(Source data)
# # # # #

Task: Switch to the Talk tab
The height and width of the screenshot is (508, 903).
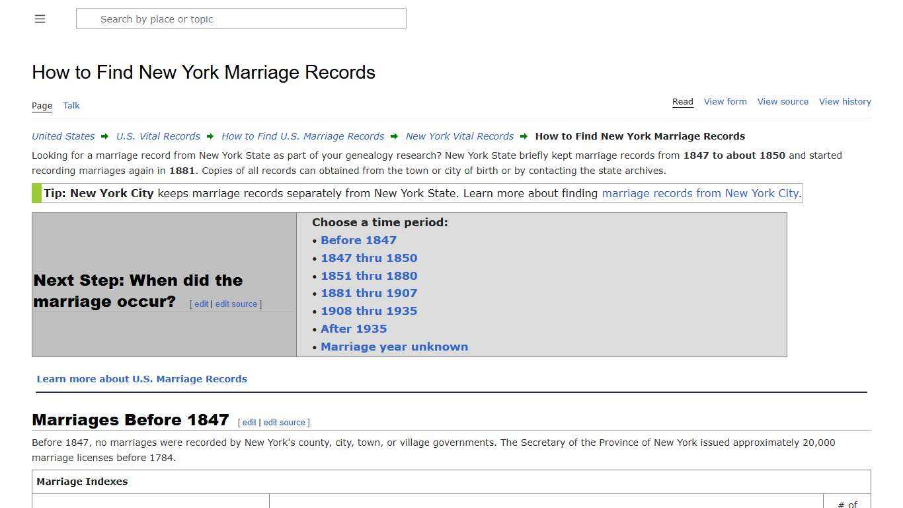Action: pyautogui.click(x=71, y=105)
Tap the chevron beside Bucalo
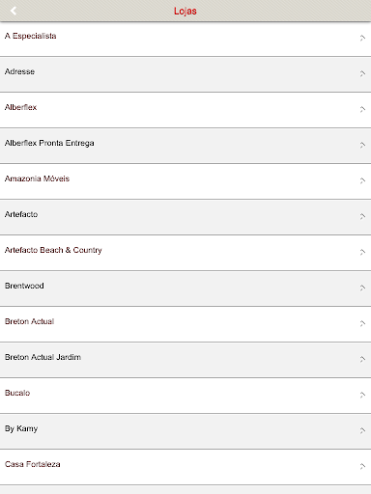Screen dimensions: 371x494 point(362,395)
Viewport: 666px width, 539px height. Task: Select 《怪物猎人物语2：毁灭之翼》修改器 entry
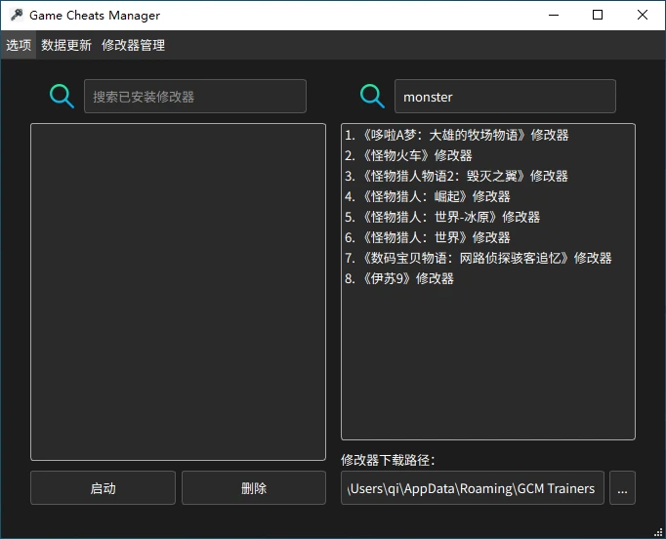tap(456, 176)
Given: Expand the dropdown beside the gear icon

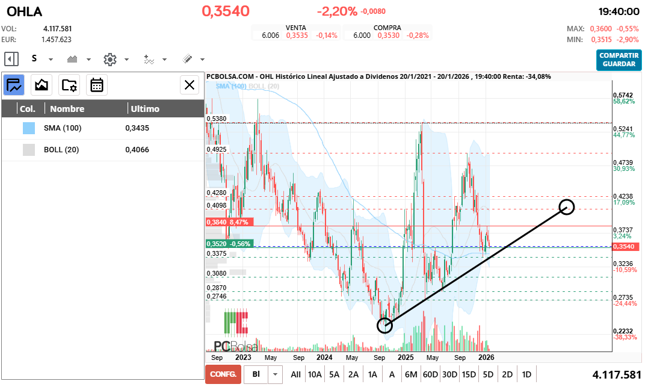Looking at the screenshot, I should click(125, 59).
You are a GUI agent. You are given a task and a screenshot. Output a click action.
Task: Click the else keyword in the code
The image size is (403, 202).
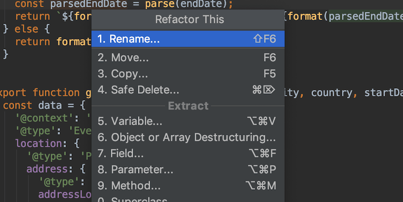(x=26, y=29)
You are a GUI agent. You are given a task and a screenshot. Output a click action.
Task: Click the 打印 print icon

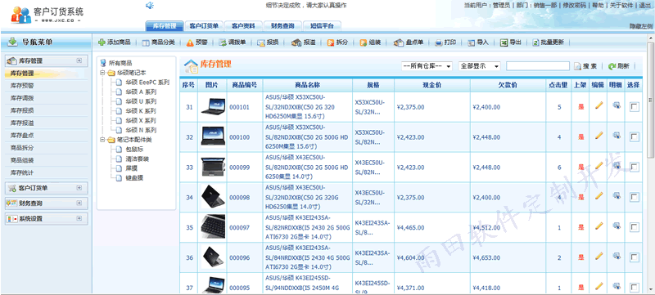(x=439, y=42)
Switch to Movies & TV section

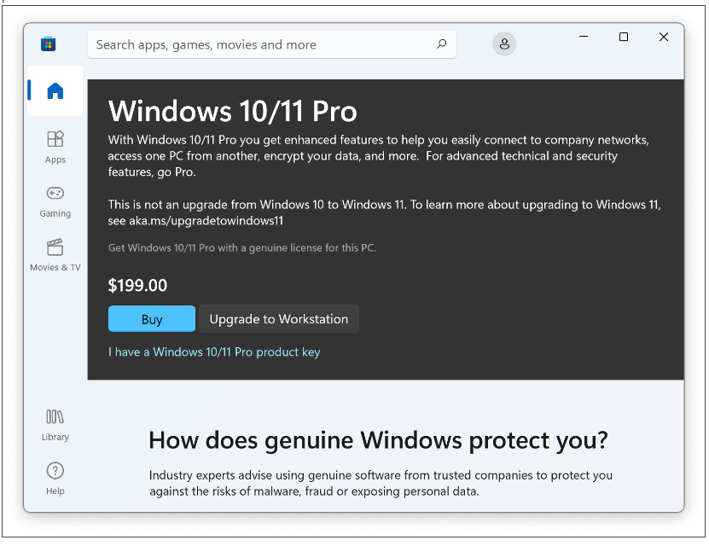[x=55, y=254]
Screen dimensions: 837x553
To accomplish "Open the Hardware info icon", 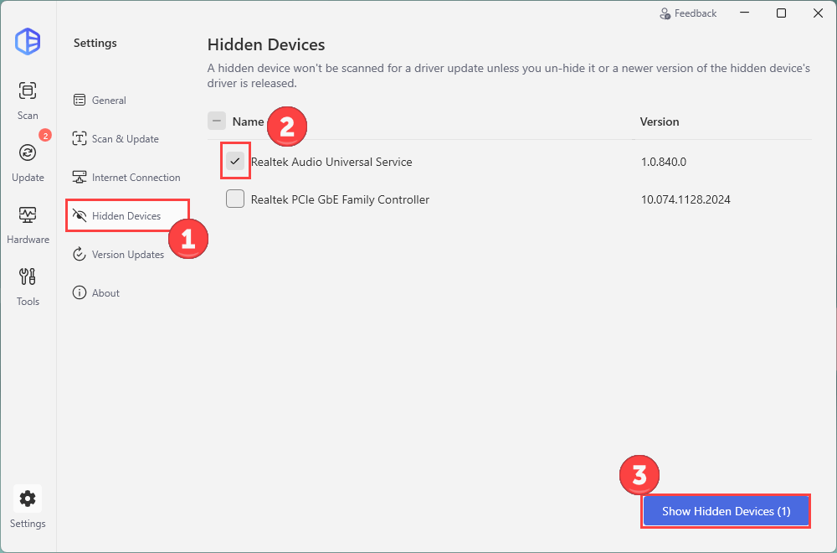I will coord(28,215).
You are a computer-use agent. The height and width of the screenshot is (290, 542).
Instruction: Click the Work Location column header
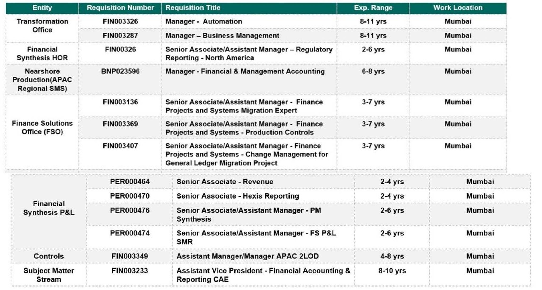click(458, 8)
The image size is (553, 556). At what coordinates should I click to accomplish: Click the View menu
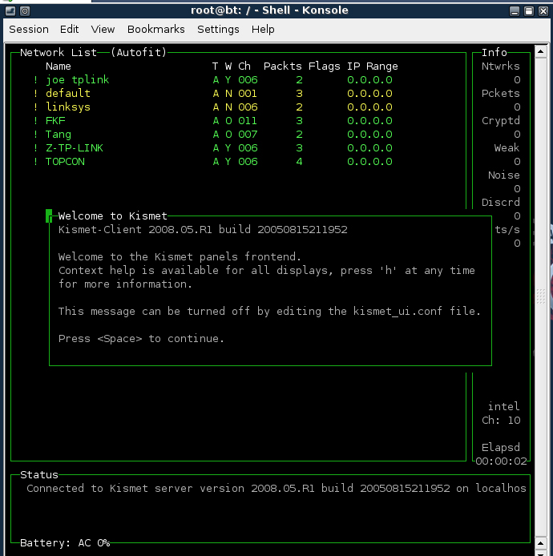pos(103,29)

# # # # #

* **WHAT TO DO**:
Please copy exactly, and only, the lines from the one that contains "Instruction: Click the" through the last line of the data above, omitting all pictures.

* **ANSWER AREA**:
Instruction: Click the Work Location column header
click(458, 8)
The image size is (553, 556). At what coordinates should I click to accomplish: Click the View menu
pos(103,29)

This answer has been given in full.